Welsh is not as distant as Basque, Maltese, or Apache

Larry Sheldon LarrySheldon at COX.NET
Tue Mar 20 05:00:15 UTC 2012


On 3/19/2012 8:39 PM, Eric Nielsen wrote:
> ---------------------- Information from the mail header -----------------------
> Sender:       American Dialect Society<ADS-L at LISTSERV.UGA.EDU>
> Poster:       Eric Nielsen<ericbarnak at GMAIL.COM>
> Subject:      Re: Welsh is not as distant as Basque, Maltese, or Apache
> -------------------------------------------------------------------------------
>
> I'm curious and sincere: How does one measures how distant one language is
> from another? We have language families grouping together similar
> languages. I'm just an amateur, but I would guess families share common
> word roots and grammatical structures.
>
> English, however, while sharing common word roots with its inflected
> Indo-European cousins is now mostly uninflected. How does one measure
> dissimilarity? Is there any standard way of measuring this in Linguistics?

A bit of background here--I believe that if you learn a lot of roots and
fragments and what they mean, you can often figure out what unfamiliar
words might mean.  Since English has an boatload of imports from other
languages this means collecting bits and pieces that turn out to be from
foreign languages (some of which contribute a lot to English and are
"close" in my terminology; some of which contribute little that I
recognize and are "distant" in my estimation.

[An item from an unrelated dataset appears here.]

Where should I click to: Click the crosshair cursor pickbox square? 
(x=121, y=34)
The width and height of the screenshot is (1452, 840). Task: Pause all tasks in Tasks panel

When I said Welsh was distant, I should have been more forceful in the
"in my experience". And some, like Lakota and I think Hawaiian, were
only recently forced in a a Roman Alphabet so I didn't even think about
them.

But I think when I watch SCOLA or in my travels to places that speak a
foreign language (like Pennsylvania, Daneborg, Boston, the
European-heritage parts of Minnesota and the Dakotas, and some
University lecture halls, I can pick out bits of meanings, where I could
not in Wales.  Or Scotland, come to think of it.